■ **EXERCICES**
1. Recopiez le passage du texte sur Rob Zombie compris entre "Le second dans" et "de la réussite).", bornes incluses.
2. Répondez aux questions suivantes d'après le texte sur Rob Zombie.
(a) Dans quels films Rob Zombie s'était-il fourvoyé avant Lords of Salem ?
(b) Quelle référence finit par lasser dans Lords of Salem ?
(c) À quel cinéaste le traitement de The devil's rejects est-il comparé ?
3. Indiquez si chacune des affirmations suivantes concorde avec le texte sur Rob Zombie.
(a) The devil's rejects fait suite à house of the 1000 corpses.
(b) Les deux remakes de Halloween y sont présentés comme réussis.
(c) Chez Zombie, la dimension réflexive annule l'immersion.

··· TEXTE À LIRE ···

Message par Invité Ven 17 Mai 2013 - 0:53

Salut Erwan.



Oui, vu aussi le Lords of Salem de Rob Zombie (je vois un nombre incroyable de films fantastique/horreur ces temps-ci, par le streaming - même plus le temps d'en causer, pf. *): ai trouvé ça vraiment pas mal de sa part, qui se ressaisit ici - et ça fait plèz - après s'être fourvoyé dans deux remakes de Halloween - standardisés, sans âme et à côté de la plaque.

On retrouve dans ce Lords of Salem les qualités de ses premiers: gros travail graphique, soundtrack de malade, perfection dans le choix des morceaux (bien sûr, il est musicien avant tout), dimension méta-filmique, cf. infra. On y retrouve aussi sa délicieuse épouse et muse Sheri Moon (qui a pris néanmoins ici un petit coup de vieux, normal...). Dans l'ensemble, j'ai cependant trouvé que c'était un chouïa redondant (la référence insistante à Rosemary's baby, notamment, finit par lasser), et qu'il en faisait trop dans le maniérisme opératique, au détriment de l'atmosphère. Mais bon, ne boudons pas cette chouette petite pelloche.

J'aime à recommander, chaque fois qu'on m'en donne l'occasion, les deux premiers Rob Zombie:
house of the 1000 corpses, et
the devil's rejects.
Le second étant la suite de l'autre, mais dans une veine totalement différente.
Le premier est une espèce de gros trip électrocuté (traitement graphique et musical déjà à tomber: peut-être même son meilleur de ces points de vue) qui, sans être du "second degré" (tant mieux...) a ce côté "méta-cinématographique". Le paradoxe intéressant avec Zombie, c'est que justement la constante dimension "réflexive", "référentielle" (là, c'est Hooper et son TCM qui sont au centre de ses modulations amoureuses circus-freaky) n'annule pas du tout chez lui l'immersion, la dimension viscérale & sensorielle du trip. Aux antipodes d'un Wes Craven, quoi. (Cf plus bas l'habituel problème de la "distanciation" et de sa fausse vertu dans ce domaine particulier).
Le second dans un traitement plus réaliste, sec, à la Peckinpah. Pour un résultat assez inoubliable, atteignant même une sorte d'émotion lyrique, de poésie de la "route" (dans le final, d'anthologie: mais faut rien en dire).
Autre effet du paradoxe en question: cette coexistence de l'aspect "viscéral/premier degré" et de l'aspect "réflexif/distancié" suscite une schize de même nature dans les processus d'identification/rejet du spectateur: il est d'une part horrifié par cette galerie de freaks-marginaux, leurs crimes atroces, et d'autre part - sans synthèse possible - les trouve "attachants" (en ce qu'ils seraient, à titre de fiction, personnages de conte macabre - sorte de "retour du refoulé -, le "déchet" irrécupérable de la grande Amérique, morale, saine, etc - l'Amérique du fric et de la réussite).

··· DONNÉES FOURNIES ···

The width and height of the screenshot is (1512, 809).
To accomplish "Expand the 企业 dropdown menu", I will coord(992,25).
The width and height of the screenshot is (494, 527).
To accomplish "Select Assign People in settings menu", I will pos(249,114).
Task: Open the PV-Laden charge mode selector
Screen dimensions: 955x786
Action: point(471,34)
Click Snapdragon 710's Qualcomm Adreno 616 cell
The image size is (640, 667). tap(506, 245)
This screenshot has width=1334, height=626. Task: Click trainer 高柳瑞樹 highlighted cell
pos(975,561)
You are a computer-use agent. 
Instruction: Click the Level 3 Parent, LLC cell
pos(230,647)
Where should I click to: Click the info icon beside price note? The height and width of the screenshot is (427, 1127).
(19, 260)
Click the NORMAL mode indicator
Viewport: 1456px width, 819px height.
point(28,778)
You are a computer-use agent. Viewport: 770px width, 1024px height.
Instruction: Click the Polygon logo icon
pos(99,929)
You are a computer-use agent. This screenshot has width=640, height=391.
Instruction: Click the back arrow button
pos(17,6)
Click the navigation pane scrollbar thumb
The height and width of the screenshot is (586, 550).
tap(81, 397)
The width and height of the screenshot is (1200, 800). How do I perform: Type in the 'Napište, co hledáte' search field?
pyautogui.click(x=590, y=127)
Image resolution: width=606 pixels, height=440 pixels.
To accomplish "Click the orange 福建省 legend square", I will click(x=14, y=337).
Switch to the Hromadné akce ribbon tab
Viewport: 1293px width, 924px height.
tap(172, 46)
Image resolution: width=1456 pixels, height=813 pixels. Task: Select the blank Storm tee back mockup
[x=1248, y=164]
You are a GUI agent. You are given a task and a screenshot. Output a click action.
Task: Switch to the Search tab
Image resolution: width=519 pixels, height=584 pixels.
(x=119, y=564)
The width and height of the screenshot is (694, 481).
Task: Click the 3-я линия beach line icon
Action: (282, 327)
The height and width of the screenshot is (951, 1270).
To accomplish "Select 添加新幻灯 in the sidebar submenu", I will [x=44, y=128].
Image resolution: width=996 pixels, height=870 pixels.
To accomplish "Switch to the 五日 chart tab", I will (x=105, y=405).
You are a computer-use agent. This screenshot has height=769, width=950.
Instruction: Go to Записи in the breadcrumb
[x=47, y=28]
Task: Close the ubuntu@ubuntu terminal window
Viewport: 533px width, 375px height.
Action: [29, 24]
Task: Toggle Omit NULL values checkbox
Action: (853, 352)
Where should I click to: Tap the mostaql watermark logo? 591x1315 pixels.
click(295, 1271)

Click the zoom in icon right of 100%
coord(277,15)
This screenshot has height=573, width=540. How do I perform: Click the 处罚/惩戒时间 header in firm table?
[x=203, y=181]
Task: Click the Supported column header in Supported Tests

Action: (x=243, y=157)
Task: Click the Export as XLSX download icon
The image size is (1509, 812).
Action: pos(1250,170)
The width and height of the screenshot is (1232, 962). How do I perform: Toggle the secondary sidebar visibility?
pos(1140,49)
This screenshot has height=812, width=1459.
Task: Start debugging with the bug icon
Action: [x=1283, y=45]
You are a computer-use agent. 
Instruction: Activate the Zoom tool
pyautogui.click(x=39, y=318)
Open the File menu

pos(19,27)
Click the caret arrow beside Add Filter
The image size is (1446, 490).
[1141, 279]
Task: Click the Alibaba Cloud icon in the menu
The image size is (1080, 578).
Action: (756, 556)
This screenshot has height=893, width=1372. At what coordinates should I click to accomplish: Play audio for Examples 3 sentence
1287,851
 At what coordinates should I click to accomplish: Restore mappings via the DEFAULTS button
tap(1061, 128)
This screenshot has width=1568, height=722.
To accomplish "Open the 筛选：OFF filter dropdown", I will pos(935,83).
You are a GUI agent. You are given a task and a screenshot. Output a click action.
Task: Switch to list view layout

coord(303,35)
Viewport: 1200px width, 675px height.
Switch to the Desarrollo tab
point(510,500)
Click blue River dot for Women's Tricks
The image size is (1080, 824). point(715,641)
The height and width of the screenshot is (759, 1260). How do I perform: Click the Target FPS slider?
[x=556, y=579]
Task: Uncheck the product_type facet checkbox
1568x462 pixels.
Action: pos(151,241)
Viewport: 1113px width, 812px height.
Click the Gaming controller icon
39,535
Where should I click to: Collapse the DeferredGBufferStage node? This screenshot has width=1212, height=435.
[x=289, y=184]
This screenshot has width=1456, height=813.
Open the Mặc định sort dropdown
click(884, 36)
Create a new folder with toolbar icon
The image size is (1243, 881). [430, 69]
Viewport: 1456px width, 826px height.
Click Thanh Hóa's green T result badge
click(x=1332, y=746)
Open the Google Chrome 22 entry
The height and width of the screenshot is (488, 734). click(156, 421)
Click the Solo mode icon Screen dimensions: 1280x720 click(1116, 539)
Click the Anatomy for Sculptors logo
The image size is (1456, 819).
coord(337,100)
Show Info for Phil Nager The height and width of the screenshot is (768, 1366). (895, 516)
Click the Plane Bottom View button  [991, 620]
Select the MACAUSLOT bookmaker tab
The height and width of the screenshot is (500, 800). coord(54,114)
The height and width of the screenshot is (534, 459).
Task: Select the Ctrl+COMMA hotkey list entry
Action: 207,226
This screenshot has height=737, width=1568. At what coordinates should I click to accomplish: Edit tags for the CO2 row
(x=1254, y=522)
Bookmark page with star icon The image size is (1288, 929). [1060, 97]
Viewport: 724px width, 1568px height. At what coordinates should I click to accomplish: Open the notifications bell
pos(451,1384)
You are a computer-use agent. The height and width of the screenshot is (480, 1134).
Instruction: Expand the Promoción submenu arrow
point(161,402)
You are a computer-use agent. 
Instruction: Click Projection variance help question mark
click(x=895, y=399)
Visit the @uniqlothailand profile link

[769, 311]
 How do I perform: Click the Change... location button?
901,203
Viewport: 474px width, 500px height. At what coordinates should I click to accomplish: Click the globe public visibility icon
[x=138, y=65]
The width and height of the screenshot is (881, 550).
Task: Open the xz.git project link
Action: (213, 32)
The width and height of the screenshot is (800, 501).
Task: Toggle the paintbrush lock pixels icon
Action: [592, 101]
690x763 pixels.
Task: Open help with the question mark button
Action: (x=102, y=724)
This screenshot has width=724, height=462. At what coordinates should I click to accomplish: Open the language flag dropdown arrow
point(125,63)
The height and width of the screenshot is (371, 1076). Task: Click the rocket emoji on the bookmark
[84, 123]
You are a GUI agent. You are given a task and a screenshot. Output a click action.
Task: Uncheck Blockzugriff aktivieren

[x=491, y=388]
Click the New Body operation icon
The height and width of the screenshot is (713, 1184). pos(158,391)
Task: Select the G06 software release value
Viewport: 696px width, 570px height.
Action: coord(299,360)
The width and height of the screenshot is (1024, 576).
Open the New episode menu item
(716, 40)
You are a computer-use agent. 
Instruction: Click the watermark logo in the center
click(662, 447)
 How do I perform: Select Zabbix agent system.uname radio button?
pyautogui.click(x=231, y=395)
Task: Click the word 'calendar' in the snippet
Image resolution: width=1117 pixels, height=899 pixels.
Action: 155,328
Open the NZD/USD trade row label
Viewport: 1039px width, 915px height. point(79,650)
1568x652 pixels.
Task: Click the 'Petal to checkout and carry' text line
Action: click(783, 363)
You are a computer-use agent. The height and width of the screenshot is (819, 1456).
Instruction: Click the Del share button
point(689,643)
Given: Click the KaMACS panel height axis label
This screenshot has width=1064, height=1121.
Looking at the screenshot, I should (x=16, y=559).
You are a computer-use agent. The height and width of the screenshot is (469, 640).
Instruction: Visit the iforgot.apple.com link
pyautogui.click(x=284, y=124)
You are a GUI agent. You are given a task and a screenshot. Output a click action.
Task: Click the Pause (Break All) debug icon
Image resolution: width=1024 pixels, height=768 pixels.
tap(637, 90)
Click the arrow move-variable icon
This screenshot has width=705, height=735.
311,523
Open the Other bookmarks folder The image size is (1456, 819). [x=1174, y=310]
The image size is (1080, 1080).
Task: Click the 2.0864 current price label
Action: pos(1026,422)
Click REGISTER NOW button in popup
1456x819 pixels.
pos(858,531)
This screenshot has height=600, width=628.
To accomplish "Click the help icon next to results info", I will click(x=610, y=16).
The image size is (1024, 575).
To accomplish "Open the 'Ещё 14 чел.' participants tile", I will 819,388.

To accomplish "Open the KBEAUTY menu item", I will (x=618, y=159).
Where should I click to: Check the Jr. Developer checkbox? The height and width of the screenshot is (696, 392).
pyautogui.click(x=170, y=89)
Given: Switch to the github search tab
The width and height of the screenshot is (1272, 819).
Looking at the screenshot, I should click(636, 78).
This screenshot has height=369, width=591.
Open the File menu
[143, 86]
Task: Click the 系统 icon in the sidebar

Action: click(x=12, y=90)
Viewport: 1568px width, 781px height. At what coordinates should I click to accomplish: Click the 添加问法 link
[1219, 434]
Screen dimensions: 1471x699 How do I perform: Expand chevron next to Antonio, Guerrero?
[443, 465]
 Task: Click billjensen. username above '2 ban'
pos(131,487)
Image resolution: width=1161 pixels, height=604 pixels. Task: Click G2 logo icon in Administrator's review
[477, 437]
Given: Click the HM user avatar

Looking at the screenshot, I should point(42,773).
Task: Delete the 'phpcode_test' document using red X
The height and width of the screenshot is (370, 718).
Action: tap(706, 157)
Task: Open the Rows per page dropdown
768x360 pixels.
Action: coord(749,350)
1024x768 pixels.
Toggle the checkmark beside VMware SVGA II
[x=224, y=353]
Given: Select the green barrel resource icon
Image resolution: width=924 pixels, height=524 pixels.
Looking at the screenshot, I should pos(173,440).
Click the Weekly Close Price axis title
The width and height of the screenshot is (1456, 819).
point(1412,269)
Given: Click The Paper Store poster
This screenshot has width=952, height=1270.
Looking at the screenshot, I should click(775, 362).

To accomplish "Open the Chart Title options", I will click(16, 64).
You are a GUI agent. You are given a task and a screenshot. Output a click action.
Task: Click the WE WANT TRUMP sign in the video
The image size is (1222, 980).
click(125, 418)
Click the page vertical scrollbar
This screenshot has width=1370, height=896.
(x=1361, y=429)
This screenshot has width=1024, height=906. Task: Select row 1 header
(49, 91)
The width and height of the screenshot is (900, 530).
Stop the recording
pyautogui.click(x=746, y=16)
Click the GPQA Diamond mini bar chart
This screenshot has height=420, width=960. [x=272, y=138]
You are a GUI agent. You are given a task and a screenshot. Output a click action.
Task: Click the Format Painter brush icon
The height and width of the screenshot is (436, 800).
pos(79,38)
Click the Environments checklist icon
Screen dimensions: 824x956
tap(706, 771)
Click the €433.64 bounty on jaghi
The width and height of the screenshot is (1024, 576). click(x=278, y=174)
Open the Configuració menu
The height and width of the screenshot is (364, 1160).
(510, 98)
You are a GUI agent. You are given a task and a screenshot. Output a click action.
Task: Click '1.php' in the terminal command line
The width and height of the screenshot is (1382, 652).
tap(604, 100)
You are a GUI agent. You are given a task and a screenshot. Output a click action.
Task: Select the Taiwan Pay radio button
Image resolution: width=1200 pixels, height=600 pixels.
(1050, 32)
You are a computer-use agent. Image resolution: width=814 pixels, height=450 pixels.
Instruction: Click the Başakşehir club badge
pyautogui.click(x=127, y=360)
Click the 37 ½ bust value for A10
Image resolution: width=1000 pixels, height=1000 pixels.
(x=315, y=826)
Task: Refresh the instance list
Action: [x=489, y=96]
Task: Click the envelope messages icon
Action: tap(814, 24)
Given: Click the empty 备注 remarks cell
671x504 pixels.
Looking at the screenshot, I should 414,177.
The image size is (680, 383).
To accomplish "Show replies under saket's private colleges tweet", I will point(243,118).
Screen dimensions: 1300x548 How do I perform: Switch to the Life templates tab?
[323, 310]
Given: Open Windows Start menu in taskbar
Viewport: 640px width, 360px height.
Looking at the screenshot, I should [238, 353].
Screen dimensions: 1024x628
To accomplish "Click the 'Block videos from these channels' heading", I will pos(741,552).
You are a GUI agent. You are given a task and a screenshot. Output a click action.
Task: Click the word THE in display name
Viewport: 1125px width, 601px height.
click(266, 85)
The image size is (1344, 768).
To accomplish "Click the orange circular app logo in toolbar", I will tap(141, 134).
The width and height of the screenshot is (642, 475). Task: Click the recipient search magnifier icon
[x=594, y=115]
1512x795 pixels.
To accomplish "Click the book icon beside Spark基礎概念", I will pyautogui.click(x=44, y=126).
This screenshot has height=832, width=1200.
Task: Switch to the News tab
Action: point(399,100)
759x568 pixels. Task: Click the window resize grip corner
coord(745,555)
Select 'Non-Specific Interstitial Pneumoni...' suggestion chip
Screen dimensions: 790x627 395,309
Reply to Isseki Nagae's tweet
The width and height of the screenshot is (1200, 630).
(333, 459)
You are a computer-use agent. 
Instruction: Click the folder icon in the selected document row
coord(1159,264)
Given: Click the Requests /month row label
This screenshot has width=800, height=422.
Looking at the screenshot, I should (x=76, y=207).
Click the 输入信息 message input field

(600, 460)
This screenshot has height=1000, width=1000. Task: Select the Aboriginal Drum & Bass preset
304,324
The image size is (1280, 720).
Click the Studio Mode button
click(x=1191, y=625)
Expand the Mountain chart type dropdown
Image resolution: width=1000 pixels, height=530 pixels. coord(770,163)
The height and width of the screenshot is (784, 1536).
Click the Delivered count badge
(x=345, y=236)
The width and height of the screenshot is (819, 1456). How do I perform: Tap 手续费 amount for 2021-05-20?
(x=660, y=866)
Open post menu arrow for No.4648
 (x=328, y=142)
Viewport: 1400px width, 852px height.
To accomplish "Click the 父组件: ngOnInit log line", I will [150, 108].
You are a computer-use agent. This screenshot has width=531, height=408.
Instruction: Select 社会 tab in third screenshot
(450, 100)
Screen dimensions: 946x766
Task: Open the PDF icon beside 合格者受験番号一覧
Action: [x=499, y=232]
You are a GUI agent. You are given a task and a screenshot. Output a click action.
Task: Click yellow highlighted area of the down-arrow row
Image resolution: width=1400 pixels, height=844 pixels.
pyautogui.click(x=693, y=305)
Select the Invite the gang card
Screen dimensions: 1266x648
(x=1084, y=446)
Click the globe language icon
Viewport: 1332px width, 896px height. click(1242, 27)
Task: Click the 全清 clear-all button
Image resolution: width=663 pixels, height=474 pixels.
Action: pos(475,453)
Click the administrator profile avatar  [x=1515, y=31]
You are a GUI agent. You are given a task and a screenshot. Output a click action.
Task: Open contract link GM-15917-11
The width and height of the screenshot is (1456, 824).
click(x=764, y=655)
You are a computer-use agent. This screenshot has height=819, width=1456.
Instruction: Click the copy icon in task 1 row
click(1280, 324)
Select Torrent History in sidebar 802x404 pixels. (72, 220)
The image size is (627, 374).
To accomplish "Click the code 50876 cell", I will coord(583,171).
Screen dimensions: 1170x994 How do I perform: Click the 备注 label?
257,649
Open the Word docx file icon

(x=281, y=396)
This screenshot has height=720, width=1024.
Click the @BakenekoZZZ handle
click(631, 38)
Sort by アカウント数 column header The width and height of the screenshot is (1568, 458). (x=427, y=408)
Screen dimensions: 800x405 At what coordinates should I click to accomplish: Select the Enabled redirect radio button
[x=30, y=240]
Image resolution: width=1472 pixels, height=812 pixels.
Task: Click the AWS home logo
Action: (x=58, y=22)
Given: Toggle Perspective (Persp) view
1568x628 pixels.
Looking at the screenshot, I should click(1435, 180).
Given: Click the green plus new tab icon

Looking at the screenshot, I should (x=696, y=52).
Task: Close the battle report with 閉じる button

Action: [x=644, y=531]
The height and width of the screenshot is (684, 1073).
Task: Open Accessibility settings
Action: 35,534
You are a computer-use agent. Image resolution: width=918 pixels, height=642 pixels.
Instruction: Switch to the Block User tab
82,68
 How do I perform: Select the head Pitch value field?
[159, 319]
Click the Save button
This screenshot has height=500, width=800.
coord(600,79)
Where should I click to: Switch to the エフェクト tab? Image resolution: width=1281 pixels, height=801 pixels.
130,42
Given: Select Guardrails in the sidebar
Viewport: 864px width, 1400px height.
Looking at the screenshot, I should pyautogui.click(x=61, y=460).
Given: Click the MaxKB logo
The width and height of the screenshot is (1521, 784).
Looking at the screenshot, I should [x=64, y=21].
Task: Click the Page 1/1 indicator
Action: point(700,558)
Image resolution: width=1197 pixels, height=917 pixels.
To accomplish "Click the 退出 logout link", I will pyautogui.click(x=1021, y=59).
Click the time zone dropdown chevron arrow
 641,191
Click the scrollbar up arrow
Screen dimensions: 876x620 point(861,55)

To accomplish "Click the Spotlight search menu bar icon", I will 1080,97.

···

■ **SOLUTIONS CI-DESSOUS**
1.
Le second dans un traitement plus réaliste, sec, à la Peckinpah. Pour un résultat assez inoubliable, atteignant même une sorte d'émotion lyrique, de poésie de la "route" (dans le final, d'anthologie: mais faut rien en dire).
Autre effet du paradoxe en question: cette coexistence de l'aspect "viscéral/premier degré" et de l'aspect "réflexif/distancié" suscite une schize de même nature dans les processus d'identification/rejet du spectateur: il est d'une part horrifié par cette galerie de freaks-marginaux, leurs crimes atroces, et d'autre part - sans synthèse possible - les trouve "attachants" (en ce qu'ils seraient, à titre de fiction, personnages de conte macabre - sorte de "retour du refoulé -, le "déchet" irrécupérable de la grande Amérique, morale, saine, etc - l'Amérique du fric et de la réussite).

2.
(a) Dans deux remakes de Halloween.
(b) La référence insistante à Rosemary's baby.
(c) À Peckinpah.

3.
(a) Oui : « Le second étant la suite de l'autre ».
(b) Non : « standardisés, sans âme et à côté de la plaque ».
(c) Non : « n'annule pas du tout chez lui l'immersion ».